*RECORDS SHOWN*
● ● ●

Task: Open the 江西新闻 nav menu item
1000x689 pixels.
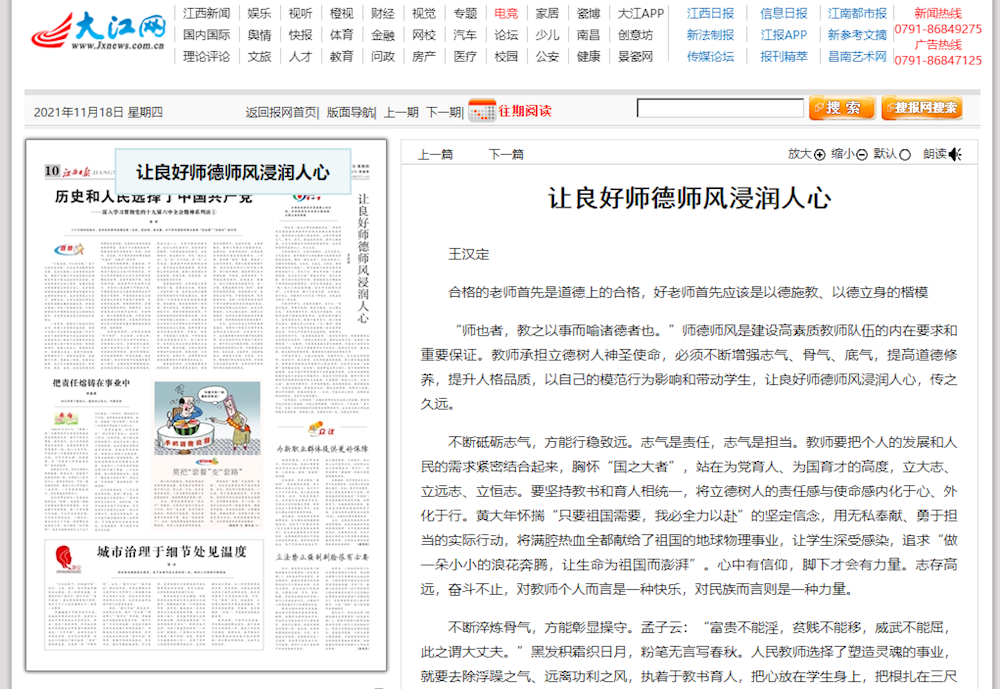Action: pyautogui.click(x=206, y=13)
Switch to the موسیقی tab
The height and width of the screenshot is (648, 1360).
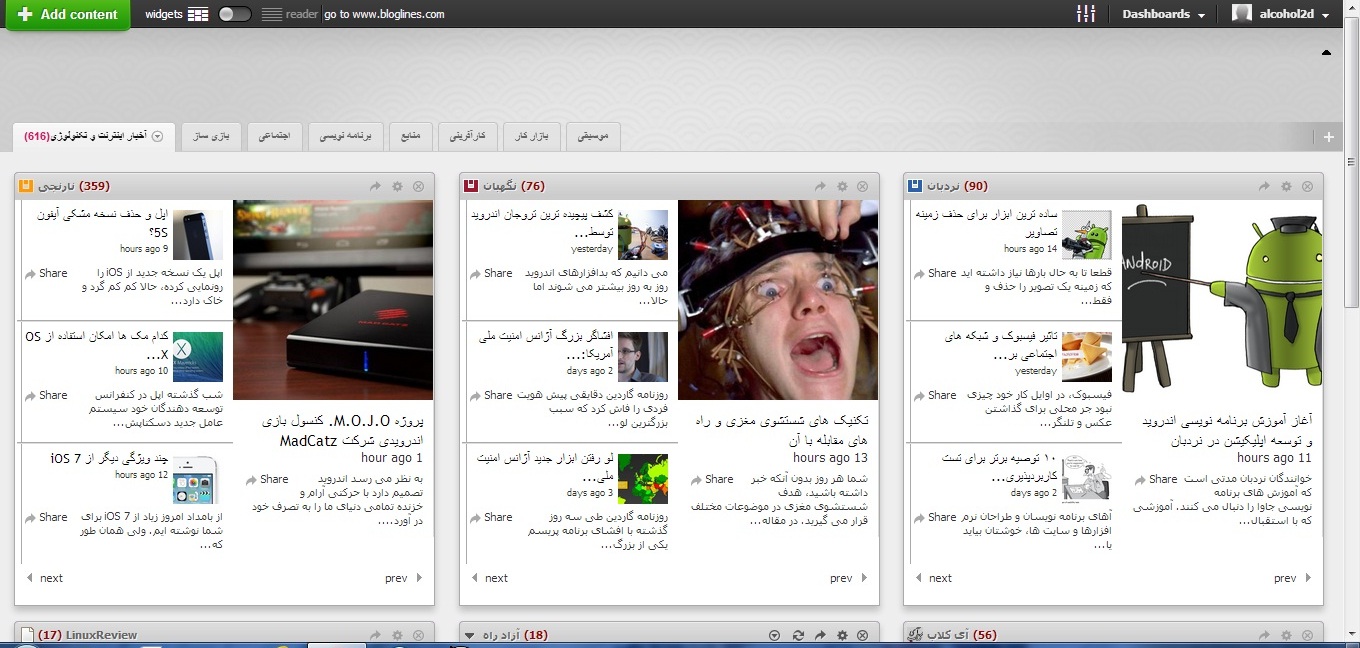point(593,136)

● ● ●

Pictures do not belong in the copy. Output all of the records exactly.

Task: Open the 江西新闻 nav menu item
1000x689 pixels.
Action: pyautogui.click(x=206, y=13)
Switch to the موسیقی tab
The height and width of the screenshot is (648, 1360).
point(593,136)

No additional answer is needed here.